My first-time experience of the Visualizing Cities Lab has given me a refreshing framework to approaching cities, particularly event cities and their multiple entry points. Firstly, I learned that the lab’s method of comprehensively discussing cities from diverse angles and experiences not only emphasizes the dynamism of a city’s identity, but also the fact that they are generative sites that continue to produce new peculiarities and relationships. Articles such as “Cities and Their News Media Images” by Eli Avraham, illustrates this point and provided a stimulating way to think about how cities have dimensions that are both imagined and real.[1] These dimensions might consist of the city’s history, relationships, generalizations, stereotypes, and a variation of favorable and unfavorable public images that become processed for “place marketing.” This especially becomes clear when a city is chosen to host a major event such as the Olympics or the International Exposition. Through such events, cities observable on a local scale suddenly take up more space in the imagination of national and international media.

Thinking about cities in this way, and learning more about the similarities and differences between event cities included in the Visualizing Cities Lab, has informed me about how fruitful and intriguing this subject area is. The way in which the lab was set up as a free-flowing, open-ended discussion with lab members bringing in various experiences and interest points, was also a new and thought-provoking space.
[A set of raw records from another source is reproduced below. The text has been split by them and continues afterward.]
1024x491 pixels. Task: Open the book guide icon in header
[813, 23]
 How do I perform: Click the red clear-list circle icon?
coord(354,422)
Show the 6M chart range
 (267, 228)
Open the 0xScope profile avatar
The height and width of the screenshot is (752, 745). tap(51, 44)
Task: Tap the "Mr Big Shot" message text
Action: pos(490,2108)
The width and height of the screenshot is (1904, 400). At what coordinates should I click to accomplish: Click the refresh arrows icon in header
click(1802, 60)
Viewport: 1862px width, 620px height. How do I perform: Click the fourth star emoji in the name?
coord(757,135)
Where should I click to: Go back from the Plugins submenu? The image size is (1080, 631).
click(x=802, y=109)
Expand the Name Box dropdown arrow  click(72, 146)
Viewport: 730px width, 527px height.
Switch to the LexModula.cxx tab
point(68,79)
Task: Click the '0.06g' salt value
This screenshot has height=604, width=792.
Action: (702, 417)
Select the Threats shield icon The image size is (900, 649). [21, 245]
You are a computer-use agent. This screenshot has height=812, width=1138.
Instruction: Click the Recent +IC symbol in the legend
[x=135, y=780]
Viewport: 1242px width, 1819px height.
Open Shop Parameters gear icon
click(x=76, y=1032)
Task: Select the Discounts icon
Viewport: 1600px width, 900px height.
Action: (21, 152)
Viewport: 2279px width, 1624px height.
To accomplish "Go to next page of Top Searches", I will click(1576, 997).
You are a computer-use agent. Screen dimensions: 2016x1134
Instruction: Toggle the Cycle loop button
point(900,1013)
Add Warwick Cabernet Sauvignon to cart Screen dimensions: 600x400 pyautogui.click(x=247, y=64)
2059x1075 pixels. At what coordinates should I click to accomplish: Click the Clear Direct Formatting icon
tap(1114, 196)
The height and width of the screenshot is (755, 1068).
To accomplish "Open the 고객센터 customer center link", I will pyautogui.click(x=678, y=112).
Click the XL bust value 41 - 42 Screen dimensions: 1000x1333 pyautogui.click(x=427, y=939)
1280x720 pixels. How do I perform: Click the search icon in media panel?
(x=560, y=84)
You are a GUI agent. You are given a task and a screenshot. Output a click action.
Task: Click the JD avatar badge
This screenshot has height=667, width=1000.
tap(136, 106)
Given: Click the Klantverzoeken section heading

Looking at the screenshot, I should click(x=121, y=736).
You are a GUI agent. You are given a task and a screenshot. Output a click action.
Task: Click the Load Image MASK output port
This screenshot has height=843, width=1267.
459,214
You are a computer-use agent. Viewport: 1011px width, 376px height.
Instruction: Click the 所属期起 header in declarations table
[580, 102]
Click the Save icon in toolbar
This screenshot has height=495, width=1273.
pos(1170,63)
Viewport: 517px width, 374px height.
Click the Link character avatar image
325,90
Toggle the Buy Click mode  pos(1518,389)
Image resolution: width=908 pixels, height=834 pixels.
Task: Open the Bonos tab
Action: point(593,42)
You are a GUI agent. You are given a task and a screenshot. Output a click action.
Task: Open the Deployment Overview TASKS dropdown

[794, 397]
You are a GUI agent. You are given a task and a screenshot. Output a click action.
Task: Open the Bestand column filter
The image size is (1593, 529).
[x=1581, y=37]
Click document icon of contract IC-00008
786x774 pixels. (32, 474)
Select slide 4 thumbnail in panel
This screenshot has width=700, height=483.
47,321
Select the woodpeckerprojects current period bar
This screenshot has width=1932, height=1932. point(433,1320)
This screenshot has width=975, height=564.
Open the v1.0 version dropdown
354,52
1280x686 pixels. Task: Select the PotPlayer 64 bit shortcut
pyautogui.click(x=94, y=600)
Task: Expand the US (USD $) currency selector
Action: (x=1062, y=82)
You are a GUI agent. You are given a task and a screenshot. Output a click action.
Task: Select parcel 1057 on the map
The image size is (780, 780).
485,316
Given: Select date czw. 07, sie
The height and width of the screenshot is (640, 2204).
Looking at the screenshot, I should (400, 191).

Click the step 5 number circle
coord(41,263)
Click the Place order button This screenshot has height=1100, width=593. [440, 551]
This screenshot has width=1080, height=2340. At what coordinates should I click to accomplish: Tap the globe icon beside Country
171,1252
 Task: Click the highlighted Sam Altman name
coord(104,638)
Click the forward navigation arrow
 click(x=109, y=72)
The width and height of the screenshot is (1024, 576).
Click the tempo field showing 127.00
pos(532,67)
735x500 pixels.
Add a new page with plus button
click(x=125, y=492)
It was a helpful way in learning to let ideas lead the way, interact with each other, and formulate new ones with no pressure to keep them limited in scope or possibility.

The specific city team I was in was the Tokyo Team, focused on the 1964 Tokyo Olympics. With the advantage of being in a city team that hosted the most recent 2020 Olympics, it was fascinating to think back at the layered genealogy and continuity of such event cities. Our team initially discussed the various impressions of Tokyo’s relation to the Olympics including the cultural promotion of contrasting traditional and futuristic characteristics, the historical significance of Japan hosting the Olympics as the first Asian country, and the spatial transformations of reconstructing and destructing the physical infrastructure of the city. With such a rich array of cultural, historical, and spatial significances, the discussions themselves were enjoyable for me in noticing the dimensions of a city. We gradually started focusing more on the operative roles of Tokyo as the host of the 1964 Olympics in order to embody the most positive representation of Japan. This included infrastructure transformations and attention to cleanliness and sanitation, with seeing Tokyo as a dynamic body being a helpful entry point. Through exploring newspaper articles and images along with the discussions, the next step for our team would be to formulate a way to visually represent an aspect of the 1964 Olympics’ vastness. As we experiment more with Omeka and Neatline, we are interested in focusing in on the Olympic city’s physical evolution; through architecture as well as the mapping of both official and unofficial (artistic demonstrations) projects.

Visualizing Cities Lab-Tokyo Omeka Site: https://tokyo.visualizingcitieslab.org/

Team Tokyo Notes: https://docs.google.com/document/d/1smXgSzc94Q7WCVS1OV38T-CAq4djxDCrJeS-k8FsAV8/edit?usp=sharing

[1] Avraham, Eli. “Cities and Their News Media Images” in Cities, Vol. 17, No. 5, (Elsevier Science, 2000) 363–370.